PROBLEM TO WORK ON: Search the data below for the word "computer" and copy each line that holds it.

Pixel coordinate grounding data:
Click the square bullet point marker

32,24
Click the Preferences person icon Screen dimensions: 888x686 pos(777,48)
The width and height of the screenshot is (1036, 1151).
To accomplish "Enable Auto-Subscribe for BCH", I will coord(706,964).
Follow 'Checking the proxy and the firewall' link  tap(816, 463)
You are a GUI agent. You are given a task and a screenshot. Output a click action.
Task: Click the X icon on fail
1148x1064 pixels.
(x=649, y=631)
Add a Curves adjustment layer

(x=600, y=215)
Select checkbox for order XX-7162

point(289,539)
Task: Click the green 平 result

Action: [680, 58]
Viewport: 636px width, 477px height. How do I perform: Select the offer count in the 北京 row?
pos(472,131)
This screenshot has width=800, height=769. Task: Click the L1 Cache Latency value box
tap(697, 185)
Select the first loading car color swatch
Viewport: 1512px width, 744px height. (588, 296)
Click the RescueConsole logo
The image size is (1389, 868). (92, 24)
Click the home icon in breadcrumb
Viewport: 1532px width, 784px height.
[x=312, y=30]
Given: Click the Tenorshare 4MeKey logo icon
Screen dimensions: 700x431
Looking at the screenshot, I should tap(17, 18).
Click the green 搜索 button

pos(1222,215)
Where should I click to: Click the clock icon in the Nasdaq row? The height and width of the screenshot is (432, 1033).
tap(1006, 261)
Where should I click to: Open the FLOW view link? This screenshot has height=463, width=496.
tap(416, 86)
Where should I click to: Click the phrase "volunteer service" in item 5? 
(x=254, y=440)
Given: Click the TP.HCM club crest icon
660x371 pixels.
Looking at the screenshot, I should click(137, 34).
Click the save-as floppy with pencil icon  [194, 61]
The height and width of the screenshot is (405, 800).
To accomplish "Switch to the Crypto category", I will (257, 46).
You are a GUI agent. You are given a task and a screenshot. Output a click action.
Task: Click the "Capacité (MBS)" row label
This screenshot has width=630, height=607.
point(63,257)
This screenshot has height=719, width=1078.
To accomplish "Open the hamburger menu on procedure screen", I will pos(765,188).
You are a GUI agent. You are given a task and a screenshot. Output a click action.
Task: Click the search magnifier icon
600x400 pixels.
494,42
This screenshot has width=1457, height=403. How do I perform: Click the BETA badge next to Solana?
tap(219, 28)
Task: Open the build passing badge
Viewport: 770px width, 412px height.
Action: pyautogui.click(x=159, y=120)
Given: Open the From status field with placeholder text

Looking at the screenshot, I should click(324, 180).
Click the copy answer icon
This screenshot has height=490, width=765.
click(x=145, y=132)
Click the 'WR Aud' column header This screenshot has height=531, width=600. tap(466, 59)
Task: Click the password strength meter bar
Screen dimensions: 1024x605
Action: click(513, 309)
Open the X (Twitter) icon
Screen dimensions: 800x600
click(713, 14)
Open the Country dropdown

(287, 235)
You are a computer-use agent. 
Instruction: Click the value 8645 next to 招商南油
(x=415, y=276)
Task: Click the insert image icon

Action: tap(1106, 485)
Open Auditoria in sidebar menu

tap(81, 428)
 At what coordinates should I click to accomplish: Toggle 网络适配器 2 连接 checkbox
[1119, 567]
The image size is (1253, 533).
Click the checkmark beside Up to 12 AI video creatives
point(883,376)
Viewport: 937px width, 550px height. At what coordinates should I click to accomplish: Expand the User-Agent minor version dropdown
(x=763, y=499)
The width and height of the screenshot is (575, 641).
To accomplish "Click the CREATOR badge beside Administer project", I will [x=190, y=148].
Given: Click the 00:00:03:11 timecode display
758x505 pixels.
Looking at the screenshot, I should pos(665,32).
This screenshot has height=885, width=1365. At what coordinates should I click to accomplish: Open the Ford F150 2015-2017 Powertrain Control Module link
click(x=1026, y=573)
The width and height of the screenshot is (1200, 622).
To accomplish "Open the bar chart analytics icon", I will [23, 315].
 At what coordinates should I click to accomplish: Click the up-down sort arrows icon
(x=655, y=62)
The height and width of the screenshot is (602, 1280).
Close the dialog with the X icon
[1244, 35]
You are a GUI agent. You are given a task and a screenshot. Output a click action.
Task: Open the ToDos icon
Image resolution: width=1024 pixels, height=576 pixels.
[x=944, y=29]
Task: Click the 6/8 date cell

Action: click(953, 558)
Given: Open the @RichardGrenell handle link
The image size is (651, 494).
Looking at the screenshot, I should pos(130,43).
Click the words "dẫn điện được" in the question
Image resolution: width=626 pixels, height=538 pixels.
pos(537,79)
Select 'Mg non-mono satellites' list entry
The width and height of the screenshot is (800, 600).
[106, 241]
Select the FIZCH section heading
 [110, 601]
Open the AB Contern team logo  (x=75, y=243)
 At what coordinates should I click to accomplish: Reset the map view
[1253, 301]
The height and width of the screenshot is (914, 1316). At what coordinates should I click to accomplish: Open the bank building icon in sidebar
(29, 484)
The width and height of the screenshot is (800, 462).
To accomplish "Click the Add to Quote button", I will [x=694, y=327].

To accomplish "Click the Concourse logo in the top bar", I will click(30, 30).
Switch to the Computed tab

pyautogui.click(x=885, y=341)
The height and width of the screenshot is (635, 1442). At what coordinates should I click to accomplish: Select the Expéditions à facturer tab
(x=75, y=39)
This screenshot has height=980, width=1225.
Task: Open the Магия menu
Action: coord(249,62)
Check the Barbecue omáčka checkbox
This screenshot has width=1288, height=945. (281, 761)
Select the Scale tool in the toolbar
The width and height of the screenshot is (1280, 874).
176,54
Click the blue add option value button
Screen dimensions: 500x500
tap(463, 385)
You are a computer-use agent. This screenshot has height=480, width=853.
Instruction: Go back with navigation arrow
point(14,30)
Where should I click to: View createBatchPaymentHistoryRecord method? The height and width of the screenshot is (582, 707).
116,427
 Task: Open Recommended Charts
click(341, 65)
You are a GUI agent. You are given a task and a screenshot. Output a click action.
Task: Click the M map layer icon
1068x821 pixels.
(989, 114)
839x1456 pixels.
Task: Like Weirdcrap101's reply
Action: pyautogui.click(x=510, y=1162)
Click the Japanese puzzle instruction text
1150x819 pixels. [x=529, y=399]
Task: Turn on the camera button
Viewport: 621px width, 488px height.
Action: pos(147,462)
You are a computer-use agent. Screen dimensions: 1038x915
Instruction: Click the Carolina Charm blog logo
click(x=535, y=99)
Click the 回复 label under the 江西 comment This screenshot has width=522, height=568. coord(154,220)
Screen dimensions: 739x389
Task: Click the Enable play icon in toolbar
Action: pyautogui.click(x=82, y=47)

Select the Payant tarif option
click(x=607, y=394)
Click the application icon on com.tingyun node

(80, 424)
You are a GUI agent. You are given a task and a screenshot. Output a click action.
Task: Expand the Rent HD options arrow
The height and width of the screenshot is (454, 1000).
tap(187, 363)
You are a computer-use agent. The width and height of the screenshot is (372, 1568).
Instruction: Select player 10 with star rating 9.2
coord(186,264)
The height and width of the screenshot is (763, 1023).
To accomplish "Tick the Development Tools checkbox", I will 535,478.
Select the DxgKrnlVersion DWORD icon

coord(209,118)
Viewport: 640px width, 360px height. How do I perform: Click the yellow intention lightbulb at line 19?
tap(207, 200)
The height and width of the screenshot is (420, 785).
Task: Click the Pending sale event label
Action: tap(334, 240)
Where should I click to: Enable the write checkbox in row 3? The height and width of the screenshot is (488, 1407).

ANSWER:
You are a computer-use agent. 
You are a computer-use agent. This screenshot has height=480, width=853.
You are a computer-use agent. Screen dimensions: 1038x915
You are a computer-use agent. The width and height of the screenshot is (372, 1568).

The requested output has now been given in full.